LA's air quality is not the best. I wondering if there is any relationship between air quality and the different 311 requests.

State of California has divided the state into multiple Air Quality Management Districts. LA (barring Orange County) is under the jurisdiction of South Coast Air Quality Management District.

Preliminary Steps (High-level)

  • [ ] Reach out to South Coast Air Quality Management District to get access to API get the data / web scrape data source to get realtime data from the monitoring stations
  • [ ] Define and set up boundaries surrounding for each monitoring station within the South Coast Air Quality Management District
  • [ ] Aggregate 311 Requests data based on the specified districts in the previous step and conduct statistical analysis to test relationship between air quality and the different 311 request types, number of 311 requests, request time to close, and other specific metrics at the monitoring station level
  • [ ] Deliver reccomendations for the specific neighborhood council under which the monitors are located. Explore local incentive programs that could drive up air quality improvements.

Resources/Instructions

joshuayhwu avatar Jul 24 '22 18:07 joshuayhwu

@joshuayhwu On August 2, 2022 Zoom Meeting with Josh Wu, we discussed some steps which are needed for this project. Below are the steps which was discussed.

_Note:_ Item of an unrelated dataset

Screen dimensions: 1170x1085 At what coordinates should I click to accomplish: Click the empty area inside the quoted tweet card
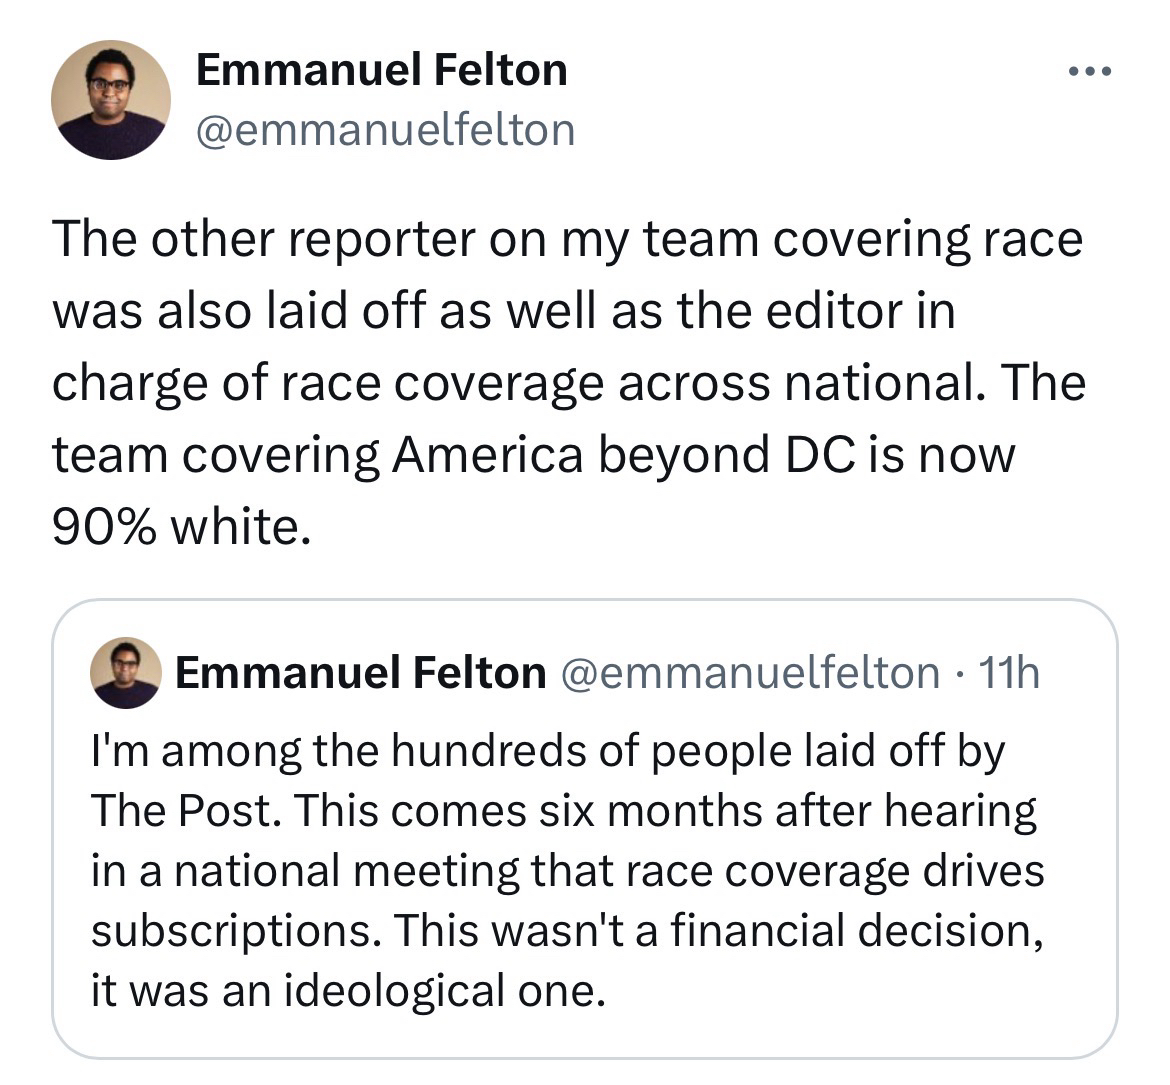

  • Use the API from EPA Air Quality Data to get the AQI of PM2.5, O3, PM10 from the monitoring stations which are located within the Los Angeles NC area.
  • Draw an appropriate circle around each monitoring station.
  • Plot 311-requests data within the cicles or calculate the number of requests in each circle, and possibly show the AQI value within each station.
  • Do a regression and see if there is a correlation between request number and air quality.

I plan to finish the fisrt step approximately in the next two weeks.

susanklm avatar Aug 03 '22 23:08 susanklm

@joshuayhwu Today, on August 3, 2022, I used the API from the EPA Air Quality Data to get some air quality data, but found out that some stations don't have the needed data. For example the station in West LA and North Hollywood only have O3 and N02 data. (We don't need NO2).

I have reached out to South Coast Air Quality Management District to ask for the API to get the air quality data from their stations or other stations which don't belong to them. I am still wating for the respond.

susanklm avatar Aug 03 '22 23:08 susanklm

@susanklm Thanks for the update!

If SCAQMD doesn't reply anytime soon, you can use O3 and N02 as depend variable instead of AQI. The current process looks good!

joshuayhwu avatar Aug 04 '22 02:08 joshuayhwu

@joshuayhwu OK. If SCAQMD doesn't reply, I will use O3 and NO2. However, there is a station in Long Beach (Hudson) which only has PM10 and a station in Long Beach (Route 710) only has PM2.5 and NO2. I will ignore these stations and use the information from the nearby stations which have O3 and NO2.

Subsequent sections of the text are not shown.